05 Jul 2007
The spate of technology companies instigating green marketing campaigns is a sign that environmentalism has become a competitive differentiator. It is no coincidence that IBM’s Project Big Green, Dell’s Zero Carbon Initiative and Google’s investment in clean energy and green technology all came within two months of one another – green credentials are now a selling point.
But what is the reality behind these PR campaigns?
IBM made two large announcements that tied in with its project. The first was plans to invest $1bn (£500m) in environmentally-friendly products; the second was the launch of a chip that runs twice as fast as its predecessor but uses no extra energy.
More efficient processors have always been a field of competition for hardware vendors. So an investment of $1bn in developing technology that is more powerful but uses less energy sounds impressive, but is actually little different from research and development that IBM would have pursued anyway.

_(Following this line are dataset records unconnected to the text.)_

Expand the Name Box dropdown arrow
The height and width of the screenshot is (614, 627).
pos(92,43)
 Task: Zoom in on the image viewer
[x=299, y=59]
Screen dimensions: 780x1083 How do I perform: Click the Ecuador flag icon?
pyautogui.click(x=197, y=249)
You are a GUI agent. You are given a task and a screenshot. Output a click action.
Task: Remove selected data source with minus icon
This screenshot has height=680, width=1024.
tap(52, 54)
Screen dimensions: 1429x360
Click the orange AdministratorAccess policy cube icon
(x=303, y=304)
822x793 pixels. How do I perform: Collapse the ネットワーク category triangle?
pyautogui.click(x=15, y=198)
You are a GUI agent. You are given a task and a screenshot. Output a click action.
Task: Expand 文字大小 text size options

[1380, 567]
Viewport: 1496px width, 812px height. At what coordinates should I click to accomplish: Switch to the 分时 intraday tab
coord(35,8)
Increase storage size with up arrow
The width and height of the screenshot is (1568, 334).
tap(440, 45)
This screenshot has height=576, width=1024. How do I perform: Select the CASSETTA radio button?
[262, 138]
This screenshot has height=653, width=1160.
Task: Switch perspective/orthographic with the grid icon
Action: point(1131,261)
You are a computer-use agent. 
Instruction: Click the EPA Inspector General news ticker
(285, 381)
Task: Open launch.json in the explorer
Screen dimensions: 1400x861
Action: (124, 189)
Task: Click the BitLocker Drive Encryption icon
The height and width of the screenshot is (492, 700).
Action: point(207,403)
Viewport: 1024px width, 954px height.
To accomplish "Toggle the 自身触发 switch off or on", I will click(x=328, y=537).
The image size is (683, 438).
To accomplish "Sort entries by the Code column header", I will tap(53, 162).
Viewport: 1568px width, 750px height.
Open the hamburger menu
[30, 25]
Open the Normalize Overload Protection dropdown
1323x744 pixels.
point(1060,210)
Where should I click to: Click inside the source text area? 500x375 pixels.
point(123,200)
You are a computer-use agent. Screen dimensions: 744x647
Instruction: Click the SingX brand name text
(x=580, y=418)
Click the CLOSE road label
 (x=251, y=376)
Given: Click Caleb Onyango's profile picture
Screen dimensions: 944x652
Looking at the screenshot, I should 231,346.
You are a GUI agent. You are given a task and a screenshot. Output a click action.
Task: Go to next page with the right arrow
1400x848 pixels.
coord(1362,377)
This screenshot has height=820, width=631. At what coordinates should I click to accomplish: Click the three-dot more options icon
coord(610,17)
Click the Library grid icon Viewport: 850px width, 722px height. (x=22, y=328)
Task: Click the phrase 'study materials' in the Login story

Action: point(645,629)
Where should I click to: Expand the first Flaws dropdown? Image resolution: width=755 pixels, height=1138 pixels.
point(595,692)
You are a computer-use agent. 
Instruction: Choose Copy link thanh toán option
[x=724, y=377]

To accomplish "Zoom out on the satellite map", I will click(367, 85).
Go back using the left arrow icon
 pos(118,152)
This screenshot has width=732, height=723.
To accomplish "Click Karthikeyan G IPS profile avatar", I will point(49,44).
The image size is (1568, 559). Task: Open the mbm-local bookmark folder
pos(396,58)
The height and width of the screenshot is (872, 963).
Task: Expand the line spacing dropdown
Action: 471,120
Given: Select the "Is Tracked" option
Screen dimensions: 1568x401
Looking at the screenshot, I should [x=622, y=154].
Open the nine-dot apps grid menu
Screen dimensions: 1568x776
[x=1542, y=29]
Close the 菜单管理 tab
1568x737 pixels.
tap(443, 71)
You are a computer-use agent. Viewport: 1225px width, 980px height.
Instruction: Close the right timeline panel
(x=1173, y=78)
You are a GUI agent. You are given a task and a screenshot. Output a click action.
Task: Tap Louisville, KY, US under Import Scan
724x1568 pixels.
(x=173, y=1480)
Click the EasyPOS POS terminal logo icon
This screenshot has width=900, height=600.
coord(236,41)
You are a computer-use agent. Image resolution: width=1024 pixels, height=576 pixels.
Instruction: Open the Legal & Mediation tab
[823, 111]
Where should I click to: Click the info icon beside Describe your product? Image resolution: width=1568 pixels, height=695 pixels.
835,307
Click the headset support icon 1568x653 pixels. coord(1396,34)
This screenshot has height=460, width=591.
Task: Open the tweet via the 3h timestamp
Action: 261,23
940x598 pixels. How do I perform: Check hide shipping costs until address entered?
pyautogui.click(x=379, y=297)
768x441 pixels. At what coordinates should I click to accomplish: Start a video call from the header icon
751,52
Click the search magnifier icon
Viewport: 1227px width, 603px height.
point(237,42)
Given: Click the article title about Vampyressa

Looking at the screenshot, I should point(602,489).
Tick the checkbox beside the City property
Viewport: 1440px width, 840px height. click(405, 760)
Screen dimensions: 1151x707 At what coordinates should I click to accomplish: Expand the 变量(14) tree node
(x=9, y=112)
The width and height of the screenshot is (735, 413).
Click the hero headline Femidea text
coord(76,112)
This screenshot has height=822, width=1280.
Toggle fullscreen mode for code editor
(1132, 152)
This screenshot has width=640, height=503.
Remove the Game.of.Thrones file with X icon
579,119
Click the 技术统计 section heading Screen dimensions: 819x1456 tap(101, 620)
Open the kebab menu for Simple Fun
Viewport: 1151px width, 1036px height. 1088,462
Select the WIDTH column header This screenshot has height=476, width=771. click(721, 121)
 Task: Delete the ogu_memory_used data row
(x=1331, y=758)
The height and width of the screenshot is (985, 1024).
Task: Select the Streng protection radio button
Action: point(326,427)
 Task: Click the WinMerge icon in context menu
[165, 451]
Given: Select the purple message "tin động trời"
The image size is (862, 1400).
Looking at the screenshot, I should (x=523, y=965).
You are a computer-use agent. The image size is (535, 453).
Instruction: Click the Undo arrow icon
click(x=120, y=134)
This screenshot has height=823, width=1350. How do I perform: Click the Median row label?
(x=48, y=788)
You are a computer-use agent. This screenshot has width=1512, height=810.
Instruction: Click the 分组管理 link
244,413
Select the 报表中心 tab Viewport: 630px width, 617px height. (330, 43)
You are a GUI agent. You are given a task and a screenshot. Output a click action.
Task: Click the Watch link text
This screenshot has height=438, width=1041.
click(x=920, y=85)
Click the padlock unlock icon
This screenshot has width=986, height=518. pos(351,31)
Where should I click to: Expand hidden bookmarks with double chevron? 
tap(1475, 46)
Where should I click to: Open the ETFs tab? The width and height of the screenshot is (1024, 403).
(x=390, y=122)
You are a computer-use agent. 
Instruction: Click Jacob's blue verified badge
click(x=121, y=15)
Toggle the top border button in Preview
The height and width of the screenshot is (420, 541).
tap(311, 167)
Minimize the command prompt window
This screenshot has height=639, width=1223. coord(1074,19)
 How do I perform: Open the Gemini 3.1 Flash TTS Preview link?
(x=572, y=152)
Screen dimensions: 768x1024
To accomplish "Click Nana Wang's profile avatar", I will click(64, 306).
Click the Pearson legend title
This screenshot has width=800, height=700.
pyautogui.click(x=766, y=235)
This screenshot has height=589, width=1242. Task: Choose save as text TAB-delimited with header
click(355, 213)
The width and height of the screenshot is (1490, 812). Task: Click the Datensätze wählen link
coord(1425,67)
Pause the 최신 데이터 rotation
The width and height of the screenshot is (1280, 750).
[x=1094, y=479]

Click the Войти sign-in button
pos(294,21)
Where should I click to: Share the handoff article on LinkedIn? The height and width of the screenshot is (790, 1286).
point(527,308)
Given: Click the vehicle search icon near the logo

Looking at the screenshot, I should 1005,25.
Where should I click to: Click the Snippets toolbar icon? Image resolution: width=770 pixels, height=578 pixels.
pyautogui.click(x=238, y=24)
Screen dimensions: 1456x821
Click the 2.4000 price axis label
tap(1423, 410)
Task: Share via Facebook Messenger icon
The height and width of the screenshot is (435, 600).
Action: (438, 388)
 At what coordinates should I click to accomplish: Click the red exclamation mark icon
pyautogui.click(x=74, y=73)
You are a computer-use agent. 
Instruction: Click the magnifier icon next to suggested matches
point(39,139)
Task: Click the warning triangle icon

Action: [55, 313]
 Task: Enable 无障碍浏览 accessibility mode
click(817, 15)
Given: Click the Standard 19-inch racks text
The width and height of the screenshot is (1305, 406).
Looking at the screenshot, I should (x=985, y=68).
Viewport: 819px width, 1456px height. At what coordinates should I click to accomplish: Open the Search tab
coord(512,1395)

Sun Microsystems has been boasting of its processor efficiency for years, and to its credit has not rebranded this as a big green campaign. It is simply what customers want.
Dell’s initiative will ‘continue to maximise the energy efficiency of Dell products’ – so it will do what the company was doing anyway – and extended its ‘Plant a Tree for Me’ programme to Europe, allowing users to offset the emissions associated with the electricity their computers use.
Unlike the other vendors, Dell has set specific targets – to reduce the carbon intensity of its global operations by 15 per cent by 2012 – but its methods are open to debate.
Carbon offsetting programmes are notoriously unsuccessful, and those involving tree planting schemes have been almost completely discredited. It is almost impossible for such initiatives to make accurate measurements of carbon saved, and emissions are only offset after about 100 years.
In fairness to Dell it has made significant efforts to reduce the amount of toxic substances in its hardware, and has done much to put in place take-back schemes to comply with the Weee directive. The company lies fourth in Greenpeace’s Guide to Greener Electronics.
And so to Google, the latest technology giant to announce a green campaign. Google aims to ‘maximise the efficiency of its data centres’ – it has some 450,000 servers, about two per cent of the global total. But the search firm has set no specific dates or targets, nor would it provide any when asked. It is also offsetting emissions that cannot be eliminated directly, a solution we know already to be flawed.
Google refuses to discuss any of its plans in detail with Gartner either, according to the analyst’s green IT expert Rakesh Kumar, who describes the initiative as ‘headline grabbing but without substance’.
Google is building a huge solar panel at its headquarters in California, but it must make more than symbolic gestures to avoid the sort of irony associated with the wind turbines sprouting up on BP service stations.